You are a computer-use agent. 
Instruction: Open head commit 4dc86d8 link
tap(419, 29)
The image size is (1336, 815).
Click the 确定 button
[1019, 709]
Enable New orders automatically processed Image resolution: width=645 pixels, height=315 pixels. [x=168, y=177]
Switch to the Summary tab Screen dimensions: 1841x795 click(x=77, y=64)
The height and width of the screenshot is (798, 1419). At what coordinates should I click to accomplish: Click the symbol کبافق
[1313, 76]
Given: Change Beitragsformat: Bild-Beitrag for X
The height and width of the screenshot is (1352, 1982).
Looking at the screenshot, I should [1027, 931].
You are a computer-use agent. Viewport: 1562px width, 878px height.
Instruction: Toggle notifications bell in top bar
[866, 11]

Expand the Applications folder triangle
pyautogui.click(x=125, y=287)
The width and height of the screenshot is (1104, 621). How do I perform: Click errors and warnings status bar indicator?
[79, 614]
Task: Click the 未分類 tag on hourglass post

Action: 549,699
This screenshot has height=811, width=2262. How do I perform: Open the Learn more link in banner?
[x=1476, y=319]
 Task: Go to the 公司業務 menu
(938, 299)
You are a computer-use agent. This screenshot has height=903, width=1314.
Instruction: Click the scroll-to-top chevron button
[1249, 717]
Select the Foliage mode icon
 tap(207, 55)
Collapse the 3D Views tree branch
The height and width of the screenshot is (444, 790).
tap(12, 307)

Exercise aim – Set down the data above once more so that nothing differs from the original.

Task output –
You are a computer-use agent. 
Instruction: Open head commit 4dc86d8 link
tap(419, 29)
The image size is (1336, 815).
Click the 确定 button
[1019, 709]
Enable New orders automatically processed Image resolution: width=645 pixels, height=315 pixels. [x=168, y=177]
Switch to the Summary tab Screen dimensions: 1841x795 click(x=77, y=64)
The height and width of the screenshot is (798, 1419). At what coordinates should I click to accomplish: Click the symbol کبافق
[1313, 76]
Given: Change Beitragsformat: Bild-Beitrag for X
The height and width of the screenshot is (1352, 1982).
Looking at the screenshot, I should [1027, 931].
You are a computer-use agent. Viewport: 1562px width, 878px height.
Instruction: Toggle notifications bell in top bar
[866, 11]

Expand the Applications folder triangle
pyautogui.click(x=125, y=287)
The width and height of the screenshot is (1104, 621). How do I perform: Click errors and warnings status bar indicator?
[79, 614]
Task: Click the 未分類 tag on hourglass post

Action: 549,699
This screenshot has height=811, width=2262. How do I perform: Open the Learn more link in banner?
[x=1476, y=319]
 Task: Go to the 公司業務 menu
(938, 299)
You are a computer-use agent. This screenshot has height=903, width=1314.
Instruction: Click the scroll-to-top chevron button
[1249, 717]
Select the Foliage mode icon
 tap(207, 55)
Collapse the 3D Views tree branch
The height and width of the screenshot is (444, 790).
tap(12, 307)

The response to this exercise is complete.